*** Supplied information ***
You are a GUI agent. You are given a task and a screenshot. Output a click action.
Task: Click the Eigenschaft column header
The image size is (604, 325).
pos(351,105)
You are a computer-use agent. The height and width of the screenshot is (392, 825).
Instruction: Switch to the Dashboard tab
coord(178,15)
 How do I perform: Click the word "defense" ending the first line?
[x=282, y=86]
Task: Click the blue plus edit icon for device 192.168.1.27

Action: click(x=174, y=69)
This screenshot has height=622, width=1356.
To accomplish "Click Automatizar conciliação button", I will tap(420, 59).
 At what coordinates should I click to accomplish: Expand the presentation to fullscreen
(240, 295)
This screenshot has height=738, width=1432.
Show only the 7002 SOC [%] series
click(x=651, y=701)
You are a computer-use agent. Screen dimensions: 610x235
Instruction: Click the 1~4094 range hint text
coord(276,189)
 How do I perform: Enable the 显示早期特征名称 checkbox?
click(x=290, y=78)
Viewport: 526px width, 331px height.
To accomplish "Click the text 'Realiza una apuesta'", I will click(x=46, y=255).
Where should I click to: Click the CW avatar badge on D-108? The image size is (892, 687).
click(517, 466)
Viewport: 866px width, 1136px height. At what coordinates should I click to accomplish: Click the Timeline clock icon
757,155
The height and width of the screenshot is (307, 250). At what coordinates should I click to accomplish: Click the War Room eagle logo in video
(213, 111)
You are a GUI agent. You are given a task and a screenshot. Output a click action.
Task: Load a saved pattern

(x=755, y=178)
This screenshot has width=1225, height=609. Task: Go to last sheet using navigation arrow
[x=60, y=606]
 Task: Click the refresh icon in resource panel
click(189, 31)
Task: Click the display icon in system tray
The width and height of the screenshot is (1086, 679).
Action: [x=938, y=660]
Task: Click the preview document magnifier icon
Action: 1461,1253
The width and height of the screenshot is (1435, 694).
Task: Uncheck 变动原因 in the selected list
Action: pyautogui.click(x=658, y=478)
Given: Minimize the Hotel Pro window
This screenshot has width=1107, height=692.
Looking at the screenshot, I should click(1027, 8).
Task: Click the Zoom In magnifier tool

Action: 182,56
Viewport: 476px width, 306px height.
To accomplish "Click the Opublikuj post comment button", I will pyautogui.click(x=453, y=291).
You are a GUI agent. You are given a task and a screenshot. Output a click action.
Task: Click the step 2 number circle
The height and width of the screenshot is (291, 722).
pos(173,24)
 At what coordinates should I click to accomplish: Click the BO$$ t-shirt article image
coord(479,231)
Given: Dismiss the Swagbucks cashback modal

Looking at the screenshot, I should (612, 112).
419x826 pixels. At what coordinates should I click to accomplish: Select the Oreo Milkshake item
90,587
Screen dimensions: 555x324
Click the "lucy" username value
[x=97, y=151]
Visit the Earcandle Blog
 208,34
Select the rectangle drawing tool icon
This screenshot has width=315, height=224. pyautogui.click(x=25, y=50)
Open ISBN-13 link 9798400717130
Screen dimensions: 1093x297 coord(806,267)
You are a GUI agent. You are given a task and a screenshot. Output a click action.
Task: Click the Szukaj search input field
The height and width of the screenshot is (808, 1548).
*** End of Supplied information ***
[What you need to do]:
Provide every line from the material that contains the word "button".

[Task result]:
To accomplish "Click Automatizar conciliação button", I will tap(420, 59).
To accomplish "Click the Opublikuj post comment button", I will pyautogui.click(x=453, y=291).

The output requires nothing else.